(Saved entries)
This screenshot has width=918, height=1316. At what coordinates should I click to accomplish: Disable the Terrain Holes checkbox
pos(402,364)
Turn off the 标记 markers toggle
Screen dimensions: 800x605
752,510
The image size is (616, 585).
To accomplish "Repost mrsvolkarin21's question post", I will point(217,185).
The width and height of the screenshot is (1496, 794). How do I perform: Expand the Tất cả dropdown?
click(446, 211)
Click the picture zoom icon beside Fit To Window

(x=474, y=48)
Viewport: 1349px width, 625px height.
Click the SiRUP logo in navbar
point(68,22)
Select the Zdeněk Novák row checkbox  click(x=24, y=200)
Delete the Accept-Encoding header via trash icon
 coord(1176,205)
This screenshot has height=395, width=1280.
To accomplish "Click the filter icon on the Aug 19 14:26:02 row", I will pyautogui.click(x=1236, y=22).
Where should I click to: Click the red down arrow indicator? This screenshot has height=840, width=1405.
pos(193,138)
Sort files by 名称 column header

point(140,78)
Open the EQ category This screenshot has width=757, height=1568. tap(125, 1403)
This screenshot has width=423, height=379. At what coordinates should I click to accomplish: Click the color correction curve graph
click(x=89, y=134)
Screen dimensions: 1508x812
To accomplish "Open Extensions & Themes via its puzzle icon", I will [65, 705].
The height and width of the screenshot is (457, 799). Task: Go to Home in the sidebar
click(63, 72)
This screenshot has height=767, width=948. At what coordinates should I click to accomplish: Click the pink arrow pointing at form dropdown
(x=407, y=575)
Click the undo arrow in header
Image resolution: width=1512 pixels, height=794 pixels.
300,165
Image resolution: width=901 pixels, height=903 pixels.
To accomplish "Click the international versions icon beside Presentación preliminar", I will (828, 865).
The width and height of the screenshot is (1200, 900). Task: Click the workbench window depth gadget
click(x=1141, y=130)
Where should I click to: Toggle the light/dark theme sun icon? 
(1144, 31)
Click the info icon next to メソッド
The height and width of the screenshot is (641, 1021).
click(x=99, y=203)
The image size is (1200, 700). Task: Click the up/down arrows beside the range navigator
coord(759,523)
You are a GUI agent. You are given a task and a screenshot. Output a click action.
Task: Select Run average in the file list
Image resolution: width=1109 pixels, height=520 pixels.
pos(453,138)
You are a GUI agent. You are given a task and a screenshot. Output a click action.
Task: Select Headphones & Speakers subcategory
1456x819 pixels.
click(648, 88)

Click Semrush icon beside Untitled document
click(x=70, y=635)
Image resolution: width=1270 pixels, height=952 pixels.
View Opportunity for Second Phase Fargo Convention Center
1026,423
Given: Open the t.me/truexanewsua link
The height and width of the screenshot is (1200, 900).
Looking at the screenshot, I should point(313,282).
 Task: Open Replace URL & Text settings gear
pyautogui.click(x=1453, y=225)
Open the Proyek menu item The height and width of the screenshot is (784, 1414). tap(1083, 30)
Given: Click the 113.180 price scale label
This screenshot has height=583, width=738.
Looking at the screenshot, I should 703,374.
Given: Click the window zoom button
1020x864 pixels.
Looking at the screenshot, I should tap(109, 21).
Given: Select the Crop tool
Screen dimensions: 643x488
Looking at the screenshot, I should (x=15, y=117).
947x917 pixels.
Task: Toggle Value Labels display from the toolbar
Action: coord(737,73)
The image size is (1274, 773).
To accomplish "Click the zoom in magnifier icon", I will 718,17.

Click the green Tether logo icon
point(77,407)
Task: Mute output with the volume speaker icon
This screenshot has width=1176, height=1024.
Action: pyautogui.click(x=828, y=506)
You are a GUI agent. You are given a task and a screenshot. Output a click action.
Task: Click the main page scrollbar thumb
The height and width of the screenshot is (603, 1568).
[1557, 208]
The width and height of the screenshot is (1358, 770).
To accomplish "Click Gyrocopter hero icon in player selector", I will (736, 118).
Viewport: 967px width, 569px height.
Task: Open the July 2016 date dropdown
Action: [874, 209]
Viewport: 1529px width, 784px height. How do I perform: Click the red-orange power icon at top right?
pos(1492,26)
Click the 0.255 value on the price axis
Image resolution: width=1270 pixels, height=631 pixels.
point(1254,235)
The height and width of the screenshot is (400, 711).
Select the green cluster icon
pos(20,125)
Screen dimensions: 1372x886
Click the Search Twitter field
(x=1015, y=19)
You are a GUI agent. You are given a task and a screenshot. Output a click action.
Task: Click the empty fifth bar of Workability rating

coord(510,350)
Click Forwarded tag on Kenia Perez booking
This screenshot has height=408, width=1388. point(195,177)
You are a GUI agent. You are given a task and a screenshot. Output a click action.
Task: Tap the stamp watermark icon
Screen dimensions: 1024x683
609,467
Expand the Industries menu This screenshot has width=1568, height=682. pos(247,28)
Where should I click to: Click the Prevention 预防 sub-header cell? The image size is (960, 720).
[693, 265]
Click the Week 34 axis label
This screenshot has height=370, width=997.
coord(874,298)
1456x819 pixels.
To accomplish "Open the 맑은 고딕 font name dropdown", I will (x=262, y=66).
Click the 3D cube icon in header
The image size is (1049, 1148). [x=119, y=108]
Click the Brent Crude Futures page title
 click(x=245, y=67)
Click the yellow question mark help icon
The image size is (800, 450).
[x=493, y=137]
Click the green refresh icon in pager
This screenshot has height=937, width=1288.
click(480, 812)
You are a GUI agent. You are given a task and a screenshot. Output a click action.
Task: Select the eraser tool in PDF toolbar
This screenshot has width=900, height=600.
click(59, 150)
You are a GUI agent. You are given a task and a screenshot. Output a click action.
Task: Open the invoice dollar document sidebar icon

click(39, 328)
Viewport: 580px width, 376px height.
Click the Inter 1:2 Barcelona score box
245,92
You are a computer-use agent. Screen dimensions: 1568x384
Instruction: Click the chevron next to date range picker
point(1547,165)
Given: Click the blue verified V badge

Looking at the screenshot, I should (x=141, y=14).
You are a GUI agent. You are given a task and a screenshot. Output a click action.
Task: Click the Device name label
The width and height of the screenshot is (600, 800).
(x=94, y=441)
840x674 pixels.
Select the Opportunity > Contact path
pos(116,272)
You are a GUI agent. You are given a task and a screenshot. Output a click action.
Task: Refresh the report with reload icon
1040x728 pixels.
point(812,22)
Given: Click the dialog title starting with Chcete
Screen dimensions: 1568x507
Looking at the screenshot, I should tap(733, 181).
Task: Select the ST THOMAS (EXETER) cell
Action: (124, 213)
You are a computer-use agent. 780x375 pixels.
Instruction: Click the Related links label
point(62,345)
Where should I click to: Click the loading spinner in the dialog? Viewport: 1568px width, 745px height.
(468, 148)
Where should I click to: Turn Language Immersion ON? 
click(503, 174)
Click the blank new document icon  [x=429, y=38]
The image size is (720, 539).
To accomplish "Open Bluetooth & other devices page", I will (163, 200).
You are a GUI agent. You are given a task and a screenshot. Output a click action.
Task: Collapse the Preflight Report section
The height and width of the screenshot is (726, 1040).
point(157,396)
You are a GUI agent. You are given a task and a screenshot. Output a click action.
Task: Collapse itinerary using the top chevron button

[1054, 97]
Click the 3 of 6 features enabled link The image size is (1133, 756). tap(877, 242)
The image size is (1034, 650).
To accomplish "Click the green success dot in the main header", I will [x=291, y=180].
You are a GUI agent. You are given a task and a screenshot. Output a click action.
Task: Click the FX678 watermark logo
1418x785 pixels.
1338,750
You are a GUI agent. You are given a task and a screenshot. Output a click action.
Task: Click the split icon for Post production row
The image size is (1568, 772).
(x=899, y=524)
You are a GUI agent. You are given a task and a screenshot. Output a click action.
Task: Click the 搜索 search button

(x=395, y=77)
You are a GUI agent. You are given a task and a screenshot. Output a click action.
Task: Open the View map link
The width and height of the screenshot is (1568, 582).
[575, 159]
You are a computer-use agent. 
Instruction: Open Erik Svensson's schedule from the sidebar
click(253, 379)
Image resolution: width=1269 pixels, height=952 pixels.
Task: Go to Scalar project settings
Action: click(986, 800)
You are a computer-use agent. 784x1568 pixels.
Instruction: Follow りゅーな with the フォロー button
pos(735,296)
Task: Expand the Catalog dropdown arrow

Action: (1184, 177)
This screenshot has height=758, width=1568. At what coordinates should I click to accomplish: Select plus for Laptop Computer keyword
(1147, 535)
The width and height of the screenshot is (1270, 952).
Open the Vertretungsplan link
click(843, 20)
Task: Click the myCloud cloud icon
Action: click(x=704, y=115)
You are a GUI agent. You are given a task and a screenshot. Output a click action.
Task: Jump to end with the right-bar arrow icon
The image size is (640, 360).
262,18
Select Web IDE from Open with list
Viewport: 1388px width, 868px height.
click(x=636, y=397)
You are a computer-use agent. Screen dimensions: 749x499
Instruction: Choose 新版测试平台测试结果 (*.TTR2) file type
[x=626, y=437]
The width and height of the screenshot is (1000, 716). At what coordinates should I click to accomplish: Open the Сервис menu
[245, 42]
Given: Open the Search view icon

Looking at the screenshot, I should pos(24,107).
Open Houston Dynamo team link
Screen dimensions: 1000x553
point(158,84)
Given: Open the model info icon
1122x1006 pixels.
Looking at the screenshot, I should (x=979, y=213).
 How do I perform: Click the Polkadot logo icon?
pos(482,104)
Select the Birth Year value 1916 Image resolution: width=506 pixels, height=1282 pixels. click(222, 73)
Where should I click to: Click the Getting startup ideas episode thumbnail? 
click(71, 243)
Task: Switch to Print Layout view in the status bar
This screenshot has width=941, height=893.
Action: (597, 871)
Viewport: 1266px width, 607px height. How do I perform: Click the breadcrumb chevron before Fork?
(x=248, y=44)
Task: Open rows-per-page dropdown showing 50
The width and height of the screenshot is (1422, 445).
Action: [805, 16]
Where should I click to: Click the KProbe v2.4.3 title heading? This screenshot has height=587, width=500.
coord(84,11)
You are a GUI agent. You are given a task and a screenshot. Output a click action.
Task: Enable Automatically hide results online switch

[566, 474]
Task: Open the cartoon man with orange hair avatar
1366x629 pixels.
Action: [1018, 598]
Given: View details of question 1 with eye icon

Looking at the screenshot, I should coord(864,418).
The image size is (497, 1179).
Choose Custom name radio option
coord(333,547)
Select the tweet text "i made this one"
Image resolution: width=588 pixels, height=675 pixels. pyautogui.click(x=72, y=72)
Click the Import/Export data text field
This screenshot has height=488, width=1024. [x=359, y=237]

=== WORK INSTRUCTIONS ===
Please copy, word for word, every line from the first line of the records through the line containing "Screen dimensions: 1508x812", with both of those lines included and nothing else.

=== TASK OUTPUT ===
This screenshot has width=918, height=1316. At what coordinates should I click to accomplish: Disable the Terrain Holes checkbox
pos(402,364)
Turn off the 标记 markers toggle
Screen dimensions: 800x605
752,510
The image size is (616, 585).
To accomplish "Repost mrsvolkarin21's question post", I will point(217,185).
The width and height of the screenshot is (1496, 794). How do I perform: Expand the Tất cả dropdown?
click(446, 211)
Click the picture zoom icon beside Fit To Window

(x=474, y=48)
Viewport: 1349px width, 625px height.
Click the SiRUP logo in navbar
point(68,22)
Select the Zdeněk Novák row checkbox  click(x=24, y=200)
Delete the Accept-Encoding header via trash icon
 coord(1176,205)
This screenshot has height=395, width=1280.
To accomplish "Click the filter icon on the Aug 19 14:26:02 row", I will pyautogui.click(x=1236, y=22).
Where should I click to: Click the red down arrow indicator? This screenshot has height=840, width=1405.
pos(193,138)
Sort files by 名称 column header

point(140,78)
Open the EQ category This screenshot has width=757, height=1568. tap(125, 1403)
This screenshot has width=423, height=379. At what coordinates should I click to accomplish: Click the color correction curve graph
click(x=89, y=134)
Screen dimensions: 1508x812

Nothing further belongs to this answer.